▶ Problem A:
Decide whether each statement agrees with the bug report. Answer yes or no for each, and quote the words from the report that settle it.
(i) The localhost URL is stored in the regiond config file.
(ii) Disabling the proxy made the problem go away.
(iii) The installation was upgraded from version 2.0 to 2.1.1.
▶ Problem B:
Answer these questions from the bug report.
(i) What maas_url is set in /etc/maas/regiond.conf?
(ii) What HTTP error does the regiond log show for the failed request?
(iii) Besides localhost, which address does the reporter suggest whitelisting?
▶ Problem C: Proceed with the bug report on MAAS requests to localhost going through a proxy, starting after its last sentence.

▶ Text segment:
□ □ □
[2.1.1] regiond requests to 127.0.0.1:5240 going via external proxy and failing

Bug #1643403 reported by Trent Lloyd
28
This bug affects 5 people
Affects Status Importance Assigned to Milestone
MAAS
Invalid
High
Unassigned
2.1
Won't Fix
High
Unassigned

Bug Description

I upgraded my 2.0 installation to 2.1.1. I noticed requests failing in the regiond log, and that these requests to 127.0.0.1 were being sent to my external APT proxy.

/etc/maas/rackd.conf
maas_url: http://localhost:5240/MAAS

/etc/maas/regiond.conf
maas_url: http://100.64.0.253/MAAS

Error from /var/log/maas/regiond.log
2016-11-21 10:41:10 stderr: [error] request to http://127.0.0.1:5240/MAAS/metadata/status/4y3h7n/latest failed. sleeping 1.: HTTP Error 503: Service Unavailable

From proxy log:
1479695886.079 1 100.64.0.253 TCP_MISS/503 4653 POST http://127.0.0.1:5240/MAAS/metadata/status/4y3h7n/latest - HIER_DIRECT/127.0.0.1 text/html

A few interesting notes:
 - The localhost config is stored in the rackd config file
 - The errors were being generated by regiond, seemingly connecting to itself based on the rackd config
 - If I change the rackd.conf URL from localhost to 100.64.0.253 then not only do the errors go away, but the requests are no longer sent via the proxy
 - Disabling the proxy also 'fixed' the problem

Seems there is a bug in the logic for when to use the proxy, seems like it has an 'exception' for it's own IPs but does not include localhost. If fixing this by whitelist, should probably whitelist ::1 also.
□ □ □
▶ Dataset extract:

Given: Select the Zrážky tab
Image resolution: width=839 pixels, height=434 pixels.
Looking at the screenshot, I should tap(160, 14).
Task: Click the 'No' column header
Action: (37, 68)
□ □ □
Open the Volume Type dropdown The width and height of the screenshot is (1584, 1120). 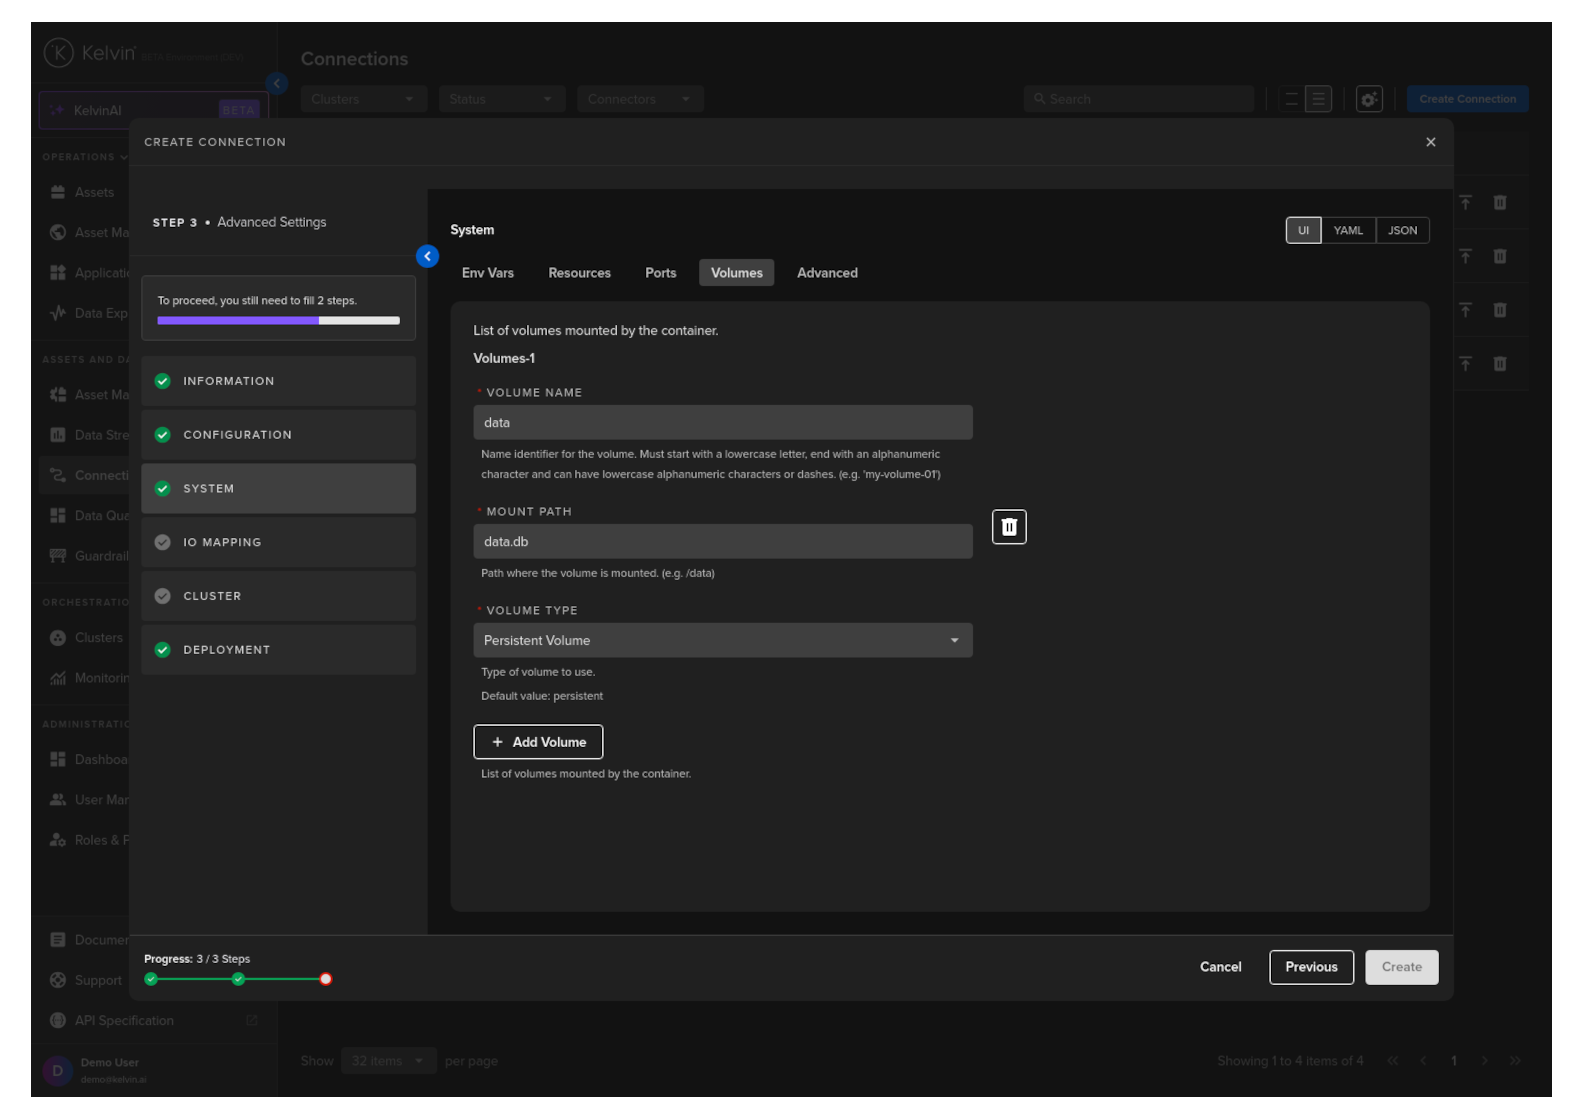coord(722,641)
□ □ □
▶ Right answer A:
(i) No: "The localhost config is stored in the rackd config file"
(ii) Yes: "Disabling the proxy also 'fixed' the problem"
(iii) Yes: "I upgraded my 2.0 installation to 2.1.1."

▶ Right answer B:
(i) http://100.64.0.253/MAAS
(ii) HTTP Error 503: Service Unavailable
(iii) ::1

▶ Right answer C:
Changed in maas:
status: New → Triaged
importance: Undecided → Critical
milestone: none → 2.2.0
importance: Critical → High
tags: added: docteam
Revision history for this message
Mike Pontillo (mpontillo) wrote :

I am not sure why the region seems to be making HTTP calls to itself in this example. That's strange to me and I think it requires explanation. (The only thing I can think of is, I think we run a subset of the commissioning scripts on the region in order to collect data to populate the database; perhaps one of those scripts is doing it.)

I think the "TCP_MISS/503" in the proxy log simply means that the proxy tried to access the server, but it returned an HTTP 503 (unavailable) error. That seems like it should be temporary. Is this consistent?

The other thing I would note here is (at least in trunk), we have a rule as follows in the maas-proxy.conf.template:

    acl localnet src 127.0.0.0/8

So the requests are indeed being allowed by the proxy. I think the issue, then, is with the HTTP server answering the request on that port, not the proxy. But it's still weird that the requests are going through the proxy.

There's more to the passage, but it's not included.